| name | grill-idea |
| description | Pressure-test a refined idea until key decisions, assumptions, and blockers are explicit enough for a spec. |
| argument-hint | [refined idea or context] [--depth lean|standard|deep] [--output path] |
| disable-model-invocation | true |
| allowed-tools | Read Write Edit Grep Glob WebFetch WebSearch Agent |
Grill Idea
Pressure-test a refined idea until key decisions are explicit enough for a spec.
Inputs
- refined idea
- initiative research scope, reports, and index when present
- optional context files or repo paths
- optional decision depth:
lean, standard, or deep
- optional output path
Core Loop
Walk the consequential decision tree until shared understanding.
Facts: agent resolves. Tradeoffs: agent recommends. Choices: user decides.
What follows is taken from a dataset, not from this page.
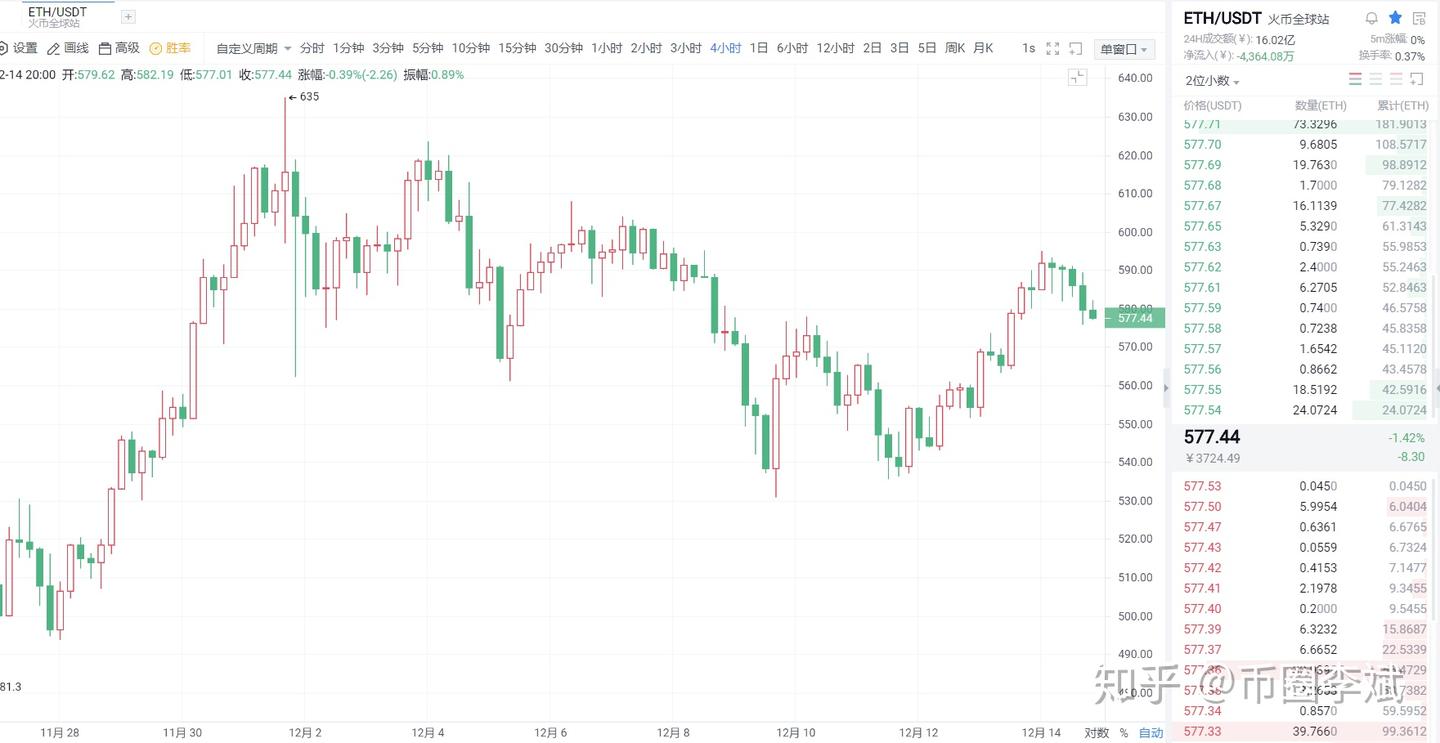
Task: Click the 周K weekly candle button
Action: (x=954, y=48)
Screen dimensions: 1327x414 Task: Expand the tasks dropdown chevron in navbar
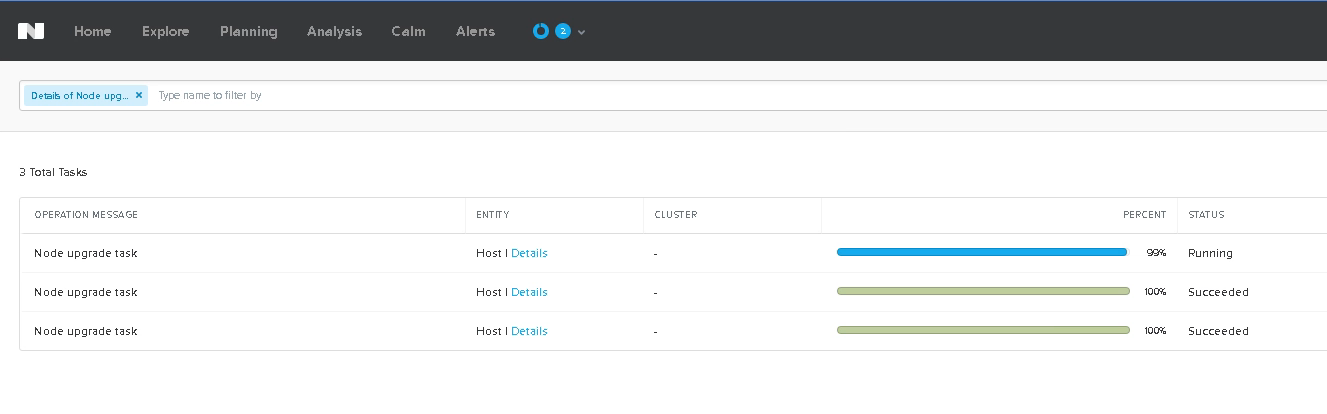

New
branches: keep walking.
For each decision node:
- Decide whether it is factual or a user/product judgment.
- If it can be answered from repo code, provided docs, initiative research, or
official sources, answer it yourself and record the evidence.
- If it requires user preference, product intent, scope choice, risk tolerance,
priority, business rule, or ownership, ask the user one question.
- Give your recommended answer and why.
- If the answer creates new consequential decision nodes, continue the loop.
A decision node is exhausted only when it is resolved, accepted as an explicit
assumption, intentionally deferred with a named stage or owner, or blocked.
Do not ask the user factual questions you can answer yourself. Do not silently
decide user choices. Do not move to the final checkpoint while consequential
decision nodes remain unresolved.
Process
- Identify decisions that change product behavior, scope, model shape, workflow,
risk, or validation.
- Read
research/scope.md, research/index.md, and the relevant per-topic
research reports before pressure-testing decisions. Use researched
capabilities, unsupported cases, unknowns, and repo patterns as decision
inputs.
- If a material third-party API, model, database/schema behavior, queue,
file/blob workflow, auth/payment surface, or repo architecture pattern is
missing from initiative research, do not paper over it. Ask whether to route
back to initiative research before continuing.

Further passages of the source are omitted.